■ Records from a collection:
######
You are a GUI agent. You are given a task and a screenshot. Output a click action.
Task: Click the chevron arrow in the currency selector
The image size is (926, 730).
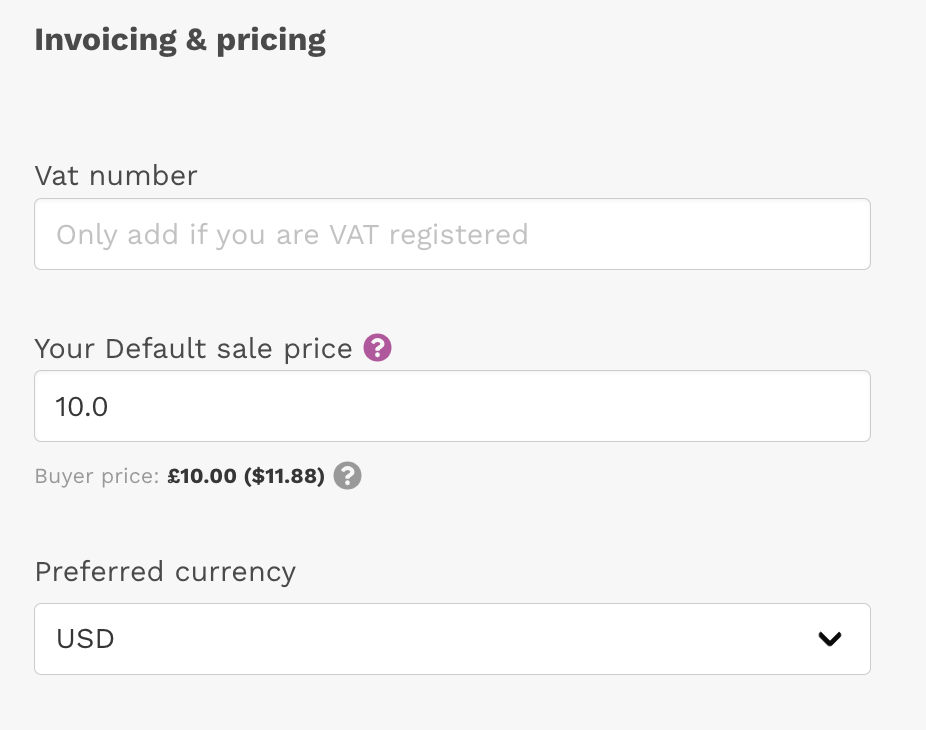pos(830,638)
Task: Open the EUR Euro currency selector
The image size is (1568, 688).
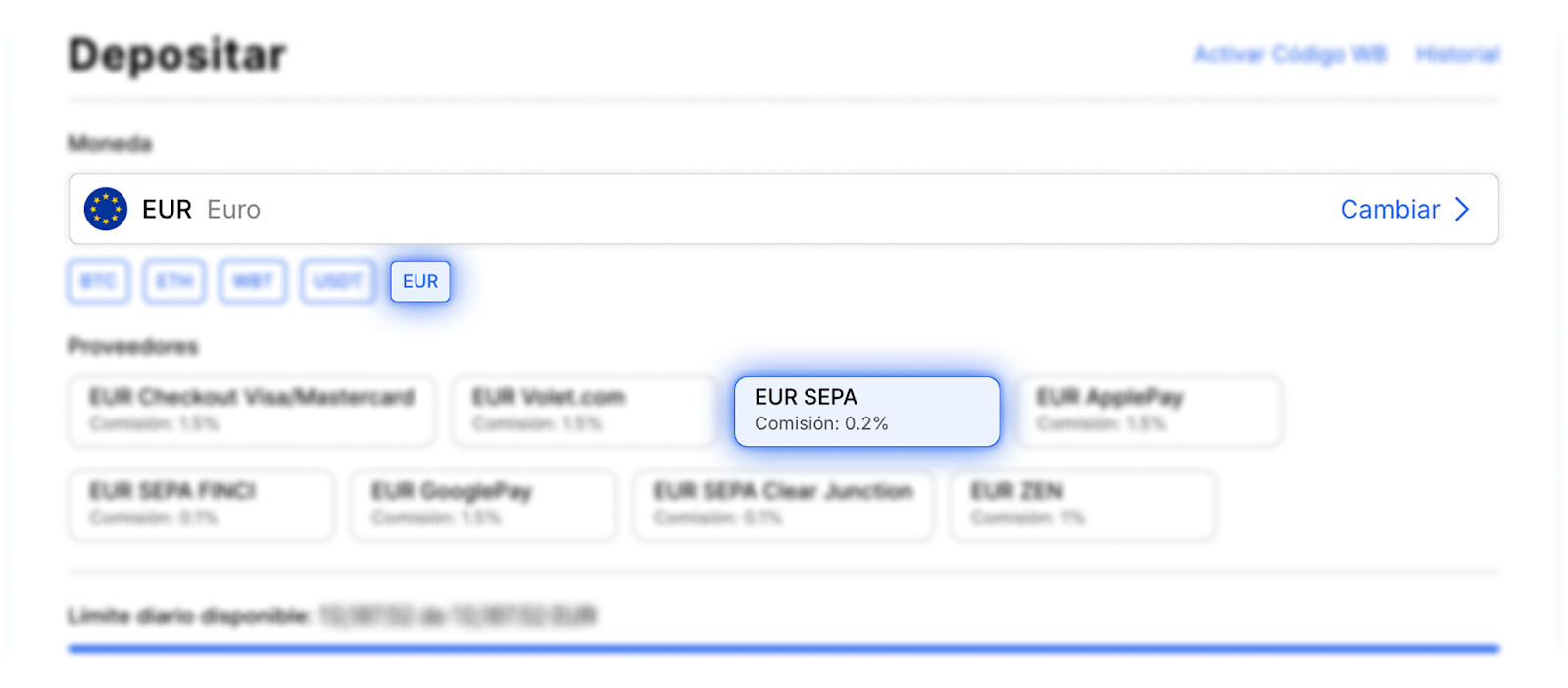Action: tap(686, 209)
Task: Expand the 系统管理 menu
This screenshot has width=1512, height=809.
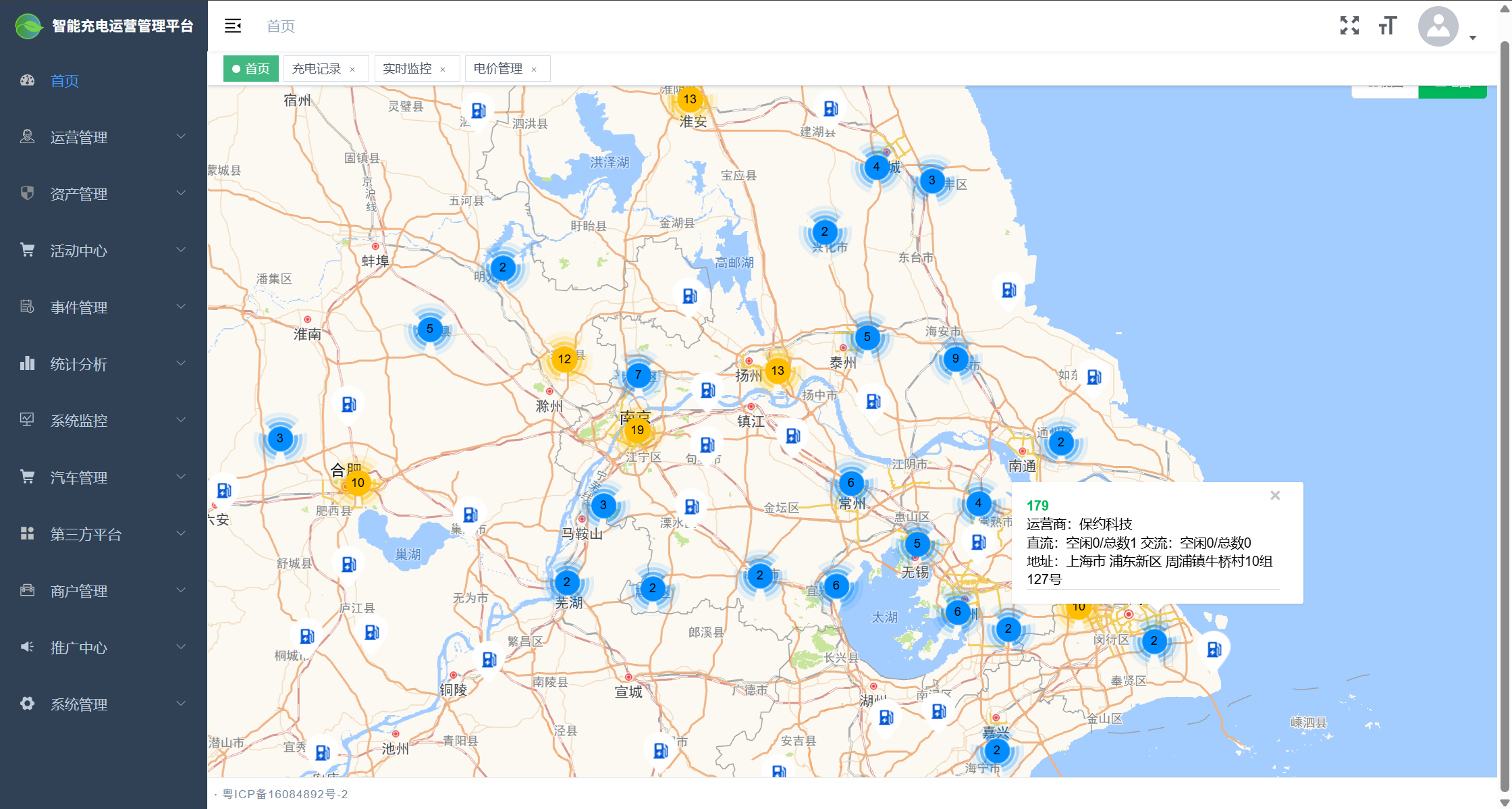Action: point(103,704)
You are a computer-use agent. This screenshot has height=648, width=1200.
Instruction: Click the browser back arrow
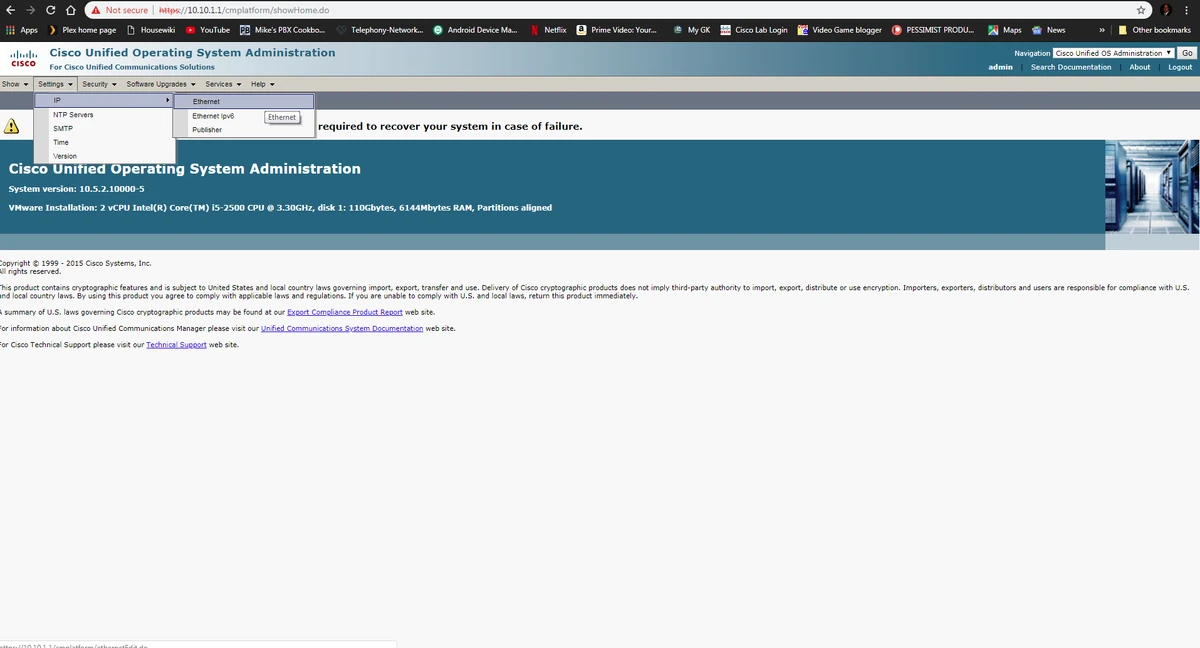tap(10, 10)
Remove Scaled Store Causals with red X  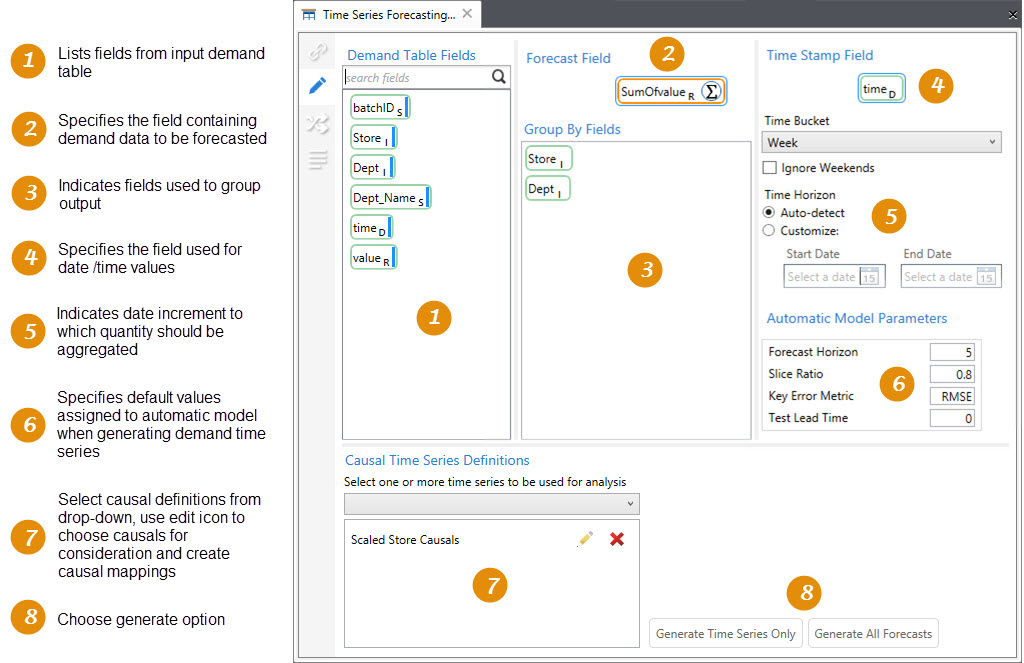coord(617,539)
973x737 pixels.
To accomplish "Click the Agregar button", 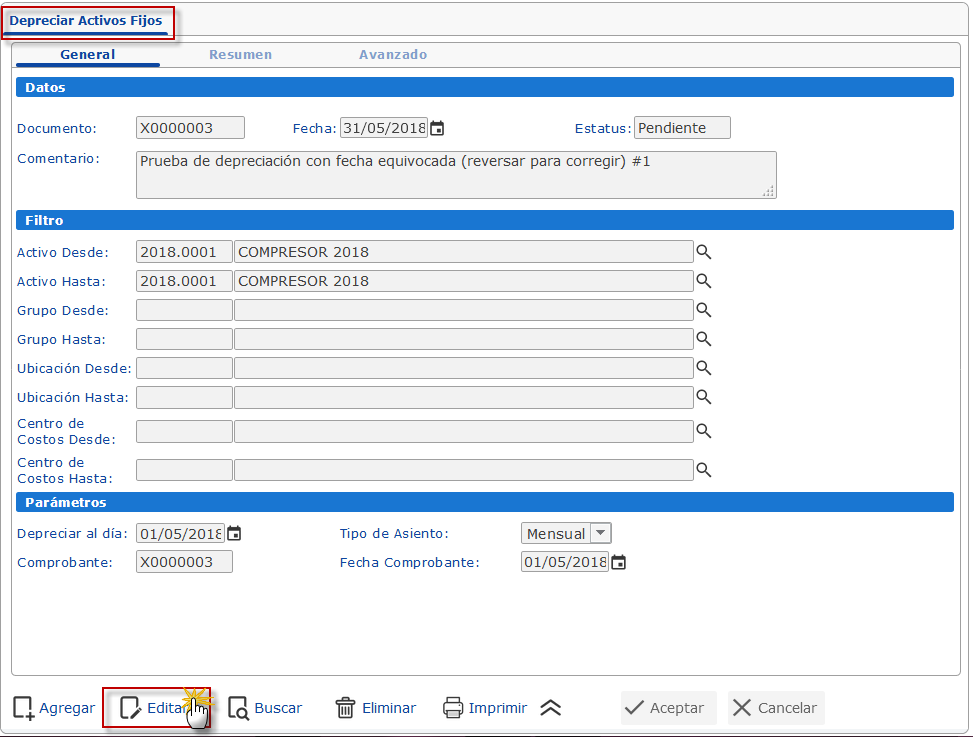I will pos(54,708).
######
■ YOUR ASSIGNMENT: Within the entries above, find each line where "currency" appears; copy every one.

■ EXERCISE SOLUTION:
Task: Click the chevron arrow in the currency selector
Task: Open the EUR Euro currency selector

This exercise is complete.